- RECORDS SUPPLIED
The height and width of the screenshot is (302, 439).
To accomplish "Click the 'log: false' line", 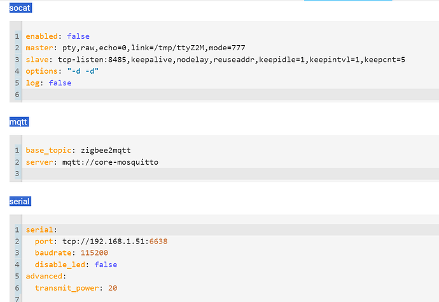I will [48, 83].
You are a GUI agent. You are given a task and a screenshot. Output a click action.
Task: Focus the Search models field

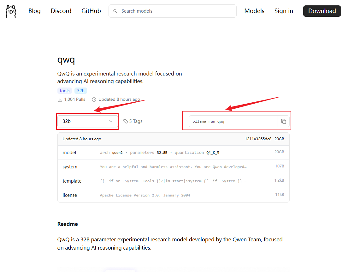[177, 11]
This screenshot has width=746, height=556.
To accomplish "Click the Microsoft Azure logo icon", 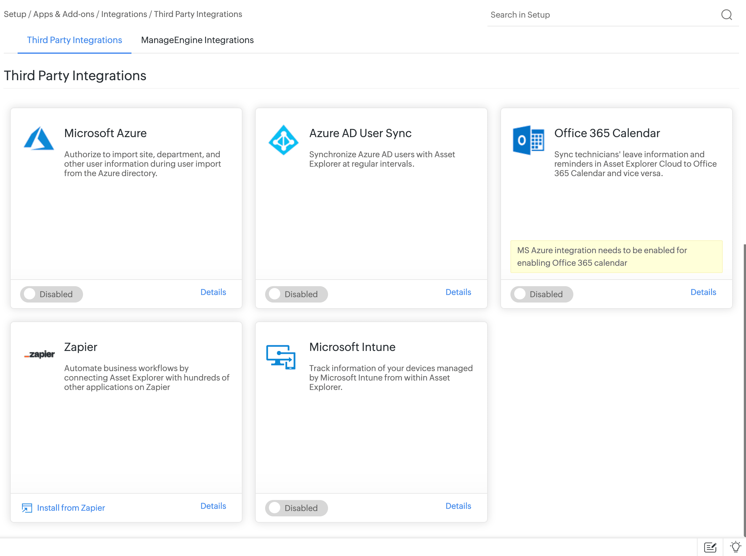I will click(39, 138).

* * *

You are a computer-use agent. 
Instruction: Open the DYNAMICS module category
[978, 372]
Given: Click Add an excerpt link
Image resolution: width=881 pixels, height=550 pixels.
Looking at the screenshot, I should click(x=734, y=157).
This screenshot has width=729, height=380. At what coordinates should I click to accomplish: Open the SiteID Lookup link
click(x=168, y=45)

* * *

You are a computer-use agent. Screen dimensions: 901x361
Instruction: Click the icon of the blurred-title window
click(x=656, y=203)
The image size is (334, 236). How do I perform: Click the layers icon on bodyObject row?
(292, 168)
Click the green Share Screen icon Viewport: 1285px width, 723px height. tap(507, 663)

- REQUIRED TASK
Swap "icon" for "button" in the records from the line with "You are a computer-use agent. Screen" up to and including the line with "Click the green", and give only those lines with nothing else altered.

- RESPONSE TO THIS EXERCISE
You are a computer-use agent. Screen dimensions: 901x361
Instruction: Click the button of the blurred-title window
click(x=656, y=203)
The image size is (334, 236). How do I perform: Click the layers button on bodyObject row?
(292, 168)
Click the green Share Screen button Viewport: 1285px width, 723px height. tap(507, 663)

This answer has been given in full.